TASK GOAL ▸
Answer with the exact lines of the following material from the one containing "Image resolution: width=430, height=1307." through the one containing "Past Meetups (197, 400)", both end lines included.

SOURCE DATA ▸

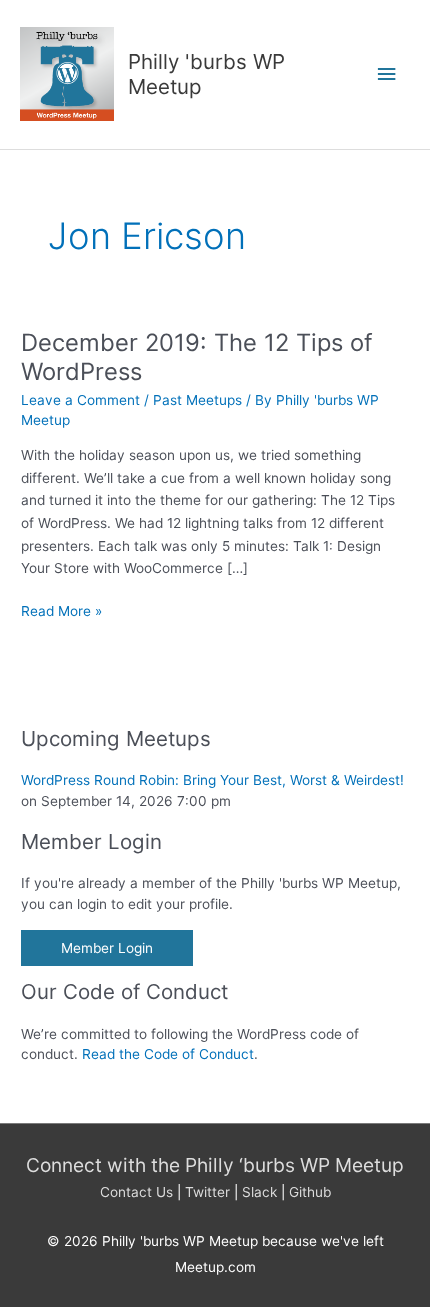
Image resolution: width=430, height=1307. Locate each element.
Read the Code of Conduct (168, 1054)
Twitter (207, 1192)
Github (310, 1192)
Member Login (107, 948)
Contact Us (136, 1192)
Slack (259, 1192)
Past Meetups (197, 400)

...

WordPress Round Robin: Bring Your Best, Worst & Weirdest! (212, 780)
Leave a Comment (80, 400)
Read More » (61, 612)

WRITTEN SOLUTION ▸
Image resolution: width=430, height=1307. Locate each element.
Read the Code of Conduct (168, 1054)
Twitter (207, 1192)
Github (310, 1192)
Member Login (107, 948)
Contact Us (136, 1192)
Slack (259, 1192)
Past Meetups (197, 400)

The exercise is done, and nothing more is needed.